* **Supplied text**:
So this scene is of crucial generic urgency, with rippling consequences for the development of the plot. What Becker films is entirely without urgency or consequence. In complete silence, he follows the middle-aged men as they enter the apartment, sit down, prepare a light supper, eat and talk; Max then gets up, takes out mattresses and pillows for his friend's bed like a good chambermaid, undresses in the bathroom, brushes his teeth, Riton likewise; then they both go to bed. This beautifully understated, intimate and domestic scene does not replace the crime genre, but co-exists in paralell with it, showing what is at stake.

(Stored items)
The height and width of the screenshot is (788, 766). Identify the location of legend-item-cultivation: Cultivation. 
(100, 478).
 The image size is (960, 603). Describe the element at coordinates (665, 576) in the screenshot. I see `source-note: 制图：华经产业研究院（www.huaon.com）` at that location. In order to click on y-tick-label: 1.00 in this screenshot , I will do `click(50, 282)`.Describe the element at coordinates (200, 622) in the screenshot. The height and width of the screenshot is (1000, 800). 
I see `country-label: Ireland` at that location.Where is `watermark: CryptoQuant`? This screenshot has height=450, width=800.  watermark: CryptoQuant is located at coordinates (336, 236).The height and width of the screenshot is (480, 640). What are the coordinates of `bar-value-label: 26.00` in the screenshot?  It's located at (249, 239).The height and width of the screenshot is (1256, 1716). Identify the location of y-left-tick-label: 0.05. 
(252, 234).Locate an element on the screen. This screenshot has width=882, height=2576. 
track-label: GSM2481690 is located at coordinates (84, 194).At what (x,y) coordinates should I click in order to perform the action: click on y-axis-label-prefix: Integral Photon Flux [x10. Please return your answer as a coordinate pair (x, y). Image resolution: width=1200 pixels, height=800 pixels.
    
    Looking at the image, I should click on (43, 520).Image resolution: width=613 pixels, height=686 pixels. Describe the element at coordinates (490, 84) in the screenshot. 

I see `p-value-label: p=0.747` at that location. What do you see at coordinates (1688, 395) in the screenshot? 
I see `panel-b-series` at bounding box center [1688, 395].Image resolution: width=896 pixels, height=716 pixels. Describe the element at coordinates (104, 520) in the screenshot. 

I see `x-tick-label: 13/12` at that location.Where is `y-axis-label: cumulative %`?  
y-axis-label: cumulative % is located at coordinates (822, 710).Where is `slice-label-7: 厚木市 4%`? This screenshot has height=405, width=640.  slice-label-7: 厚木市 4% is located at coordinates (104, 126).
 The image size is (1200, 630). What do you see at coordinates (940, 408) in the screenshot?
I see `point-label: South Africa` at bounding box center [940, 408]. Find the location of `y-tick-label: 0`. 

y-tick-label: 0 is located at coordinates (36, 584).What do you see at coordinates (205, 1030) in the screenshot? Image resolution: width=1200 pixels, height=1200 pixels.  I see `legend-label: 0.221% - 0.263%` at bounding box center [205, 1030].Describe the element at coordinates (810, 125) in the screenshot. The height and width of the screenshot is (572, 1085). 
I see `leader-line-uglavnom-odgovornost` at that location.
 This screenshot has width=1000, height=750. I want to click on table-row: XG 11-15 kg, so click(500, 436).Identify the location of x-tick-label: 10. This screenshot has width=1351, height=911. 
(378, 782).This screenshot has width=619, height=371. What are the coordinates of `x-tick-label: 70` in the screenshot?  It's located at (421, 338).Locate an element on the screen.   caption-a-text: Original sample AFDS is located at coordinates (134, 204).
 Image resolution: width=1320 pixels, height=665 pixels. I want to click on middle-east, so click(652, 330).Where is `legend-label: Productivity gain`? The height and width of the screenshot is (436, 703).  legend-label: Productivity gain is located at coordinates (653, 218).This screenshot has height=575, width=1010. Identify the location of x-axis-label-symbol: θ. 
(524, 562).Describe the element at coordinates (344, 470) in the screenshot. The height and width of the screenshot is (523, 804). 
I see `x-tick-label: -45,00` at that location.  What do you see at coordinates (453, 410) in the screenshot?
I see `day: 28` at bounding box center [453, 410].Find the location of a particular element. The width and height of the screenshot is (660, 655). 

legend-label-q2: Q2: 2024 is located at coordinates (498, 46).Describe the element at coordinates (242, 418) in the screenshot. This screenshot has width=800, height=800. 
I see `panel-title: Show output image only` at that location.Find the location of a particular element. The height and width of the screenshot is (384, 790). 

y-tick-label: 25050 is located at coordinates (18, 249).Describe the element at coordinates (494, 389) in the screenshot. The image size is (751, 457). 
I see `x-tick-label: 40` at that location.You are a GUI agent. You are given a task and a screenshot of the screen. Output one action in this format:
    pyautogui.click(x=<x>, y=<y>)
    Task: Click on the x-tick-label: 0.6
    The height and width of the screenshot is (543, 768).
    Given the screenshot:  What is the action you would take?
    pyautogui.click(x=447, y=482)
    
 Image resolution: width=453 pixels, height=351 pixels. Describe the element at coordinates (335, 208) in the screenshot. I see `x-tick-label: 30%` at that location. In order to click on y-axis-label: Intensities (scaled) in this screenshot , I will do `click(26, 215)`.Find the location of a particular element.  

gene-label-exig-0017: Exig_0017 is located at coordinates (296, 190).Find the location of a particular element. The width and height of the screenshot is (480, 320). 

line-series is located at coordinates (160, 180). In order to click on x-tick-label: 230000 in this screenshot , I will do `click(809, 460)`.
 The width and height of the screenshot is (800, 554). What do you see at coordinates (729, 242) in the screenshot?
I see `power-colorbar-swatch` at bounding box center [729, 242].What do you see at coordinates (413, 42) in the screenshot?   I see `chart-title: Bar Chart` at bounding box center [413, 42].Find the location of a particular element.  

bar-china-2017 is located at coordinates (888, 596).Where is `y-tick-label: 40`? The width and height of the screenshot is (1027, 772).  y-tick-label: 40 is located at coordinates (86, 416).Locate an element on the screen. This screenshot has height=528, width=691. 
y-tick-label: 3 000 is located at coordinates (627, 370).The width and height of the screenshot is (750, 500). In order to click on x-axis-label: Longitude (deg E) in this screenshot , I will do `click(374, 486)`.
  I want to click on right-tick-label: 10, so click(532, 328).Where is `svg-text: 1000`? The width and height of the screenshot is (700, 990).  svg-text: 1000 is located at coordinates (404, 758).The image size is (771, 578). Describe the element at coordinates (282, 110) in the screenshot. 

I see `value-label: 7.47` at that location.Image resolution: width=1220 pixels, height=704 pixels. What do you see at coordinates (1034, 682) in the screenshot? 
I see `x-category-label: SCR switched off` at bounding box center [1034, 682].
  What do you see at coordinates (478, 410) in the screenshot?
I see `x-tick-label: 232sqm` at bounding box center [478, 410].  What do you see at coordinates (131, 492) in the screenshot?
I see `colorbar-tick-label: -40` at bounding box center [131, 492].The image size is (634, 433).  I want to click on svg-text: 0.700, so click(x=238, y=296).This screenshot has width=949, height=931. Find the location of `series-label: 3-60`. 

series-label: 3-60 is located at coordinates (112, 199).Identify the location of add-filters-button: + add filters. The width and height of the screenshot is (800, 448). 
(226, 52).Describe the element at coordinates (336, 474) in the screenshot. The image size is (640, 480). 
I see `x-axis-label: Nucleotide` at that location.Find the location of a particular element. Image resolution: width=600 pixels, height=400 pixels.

* **What is being asked**: Edit the film-scene passage: reproduce the part that opens with the words containing "So this scene" and closes with "is at stake.", putting "housekeeper" in place of "chambermaid". Work only from the film-scene passage; the rows play no part.

* **Result for this exercise**:
So this scene is of crucial generic urgency, with rippling consequences for the development of the plot. What Becker films is entirely without urgency or consequence. In complete silence, he follows the middle-aged men as they enter the apartment, sit down, prepare a light supper, eat and talk; Max then gets up, takes out mattresses and pillows for his friend's bed like a good housekeeper, undresses in the bathroom, brushes his teeth, Riton likewise; then they both go to bed. This beautifully understated, intimate and domestic scene does not replace the crime genre, but co-exists in paralell with it, showing what is at stake.